◇渋谷真コラム「龍の背に乗って」

◇17日 DeNA2―1中日(横浜)

 涌井、DeNA・東ともに尻上がり。1回から試合は動いたが、その得失点だけで試合の決着がついた。涌井は1回に2点を失い、2回までに6安打。正直、121・50という数字が僕の頭をちらついていた。

 5月1日のバンテリンドームでの対戦で、自己最短の2/3イニングを9失点という衝撃のノックアウトを食らっていた。DeNAとの対戦防御率が121・50。しかし、悪夢は再現されなかった。2回の1死満塁をオースティンの投ゴロ併殺打で切り抜けてからは、11人連続凡退。6回は牧の四球に敬遠と暴投で2死二、三塁のピンチを招いたが、追加点を許さなかった。

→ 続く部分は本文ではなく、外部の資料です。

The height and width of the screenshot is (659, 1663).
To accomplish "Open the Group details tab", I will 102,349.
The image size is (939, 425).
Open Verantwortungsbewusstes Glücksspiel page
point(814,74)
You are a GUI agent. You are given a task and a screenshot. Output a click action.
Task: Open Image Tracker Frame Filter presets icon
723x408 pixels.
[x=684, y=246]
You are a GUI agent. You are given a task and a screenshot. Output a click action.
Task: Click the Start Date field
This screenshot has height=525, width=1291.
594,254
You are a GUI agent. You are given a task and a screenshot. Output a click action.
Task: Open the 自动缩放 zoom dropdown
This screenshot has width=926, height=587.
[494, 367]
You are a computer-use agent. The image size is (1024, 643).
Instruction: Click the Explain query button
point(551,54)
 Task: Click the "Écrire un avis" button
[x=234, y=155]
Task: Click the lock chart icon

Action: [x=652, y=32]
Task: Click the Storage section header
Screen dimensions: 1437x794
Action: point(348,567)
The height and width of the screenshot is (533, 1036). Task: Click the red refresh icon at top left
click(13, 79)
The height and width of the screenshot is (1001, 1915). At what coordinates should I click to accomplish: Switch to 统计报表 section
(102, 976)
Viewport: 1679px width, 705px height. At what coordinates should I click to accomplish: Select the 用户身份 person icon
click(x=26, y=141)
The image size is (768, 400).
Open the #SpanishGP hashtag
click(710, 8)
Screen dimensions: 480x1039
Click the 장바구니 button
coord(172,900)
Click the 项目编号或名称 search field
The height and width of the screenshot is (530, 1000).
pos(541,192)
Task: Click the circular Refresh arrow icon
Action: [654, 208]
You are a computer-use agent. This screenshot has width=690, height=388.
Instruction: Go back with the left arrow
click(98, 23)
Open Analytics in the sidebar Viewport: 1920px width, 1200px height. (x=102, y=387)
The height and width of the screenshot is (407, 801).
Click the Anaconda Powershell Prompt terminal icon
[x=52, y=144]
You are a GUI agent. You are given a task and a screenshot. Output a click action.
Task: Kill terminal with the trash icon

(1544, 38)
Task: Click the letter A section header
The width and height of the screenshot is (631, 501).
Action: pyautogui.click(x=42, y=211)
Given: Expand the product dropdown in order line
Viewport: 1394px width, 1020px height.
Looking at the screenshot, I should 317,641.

 涌井自身が語ったように、惜しむらくは1回に牧、宮崎に浴びた2者連続の二塁打。いずれも浮いたスライダーをたたかれた。僕が試合後に聞いたのは木下。彼もまた、この再戦に期するものがあったはずだ。5月1日に先発マスクをかぶり、2回の守備からベンチに下げられている。

 「1回はカウント負けしてしまって、立ち上がる前に打たれた感じになりましたが、途中からは配球を変えたというよりは予定通りに攻めたつもりです」

 木下はこう話したが、球種の割合は明らかに変わっていた。スライダーを減らし、連続で打ち取った11人のうち6人はカーブから入った。最も遅い球種を見せ、最も速いストレートで押した。「ゾーンで勝負」の鉄則は崩さず、緩急での揺さぶりは確かに効いていた。

 前回の対戦からDeNA打線は大きく変わっている。1番は桑原から蝦名に変わり、筒香が加わり、オースティンが戻ってきた。実績や長打力は格段に上がっているが、「ゾーンで勝負」は十分に通じると実証された。球場の狭さや各打者の威圧感を恐れる必要はないということだ。

 慎重さが過ぎて窮屈な投球になれば、DeNA打線の思うつぼ。打たれた1回よりも、抑えた3回以降にこそ答えがあると思いたい。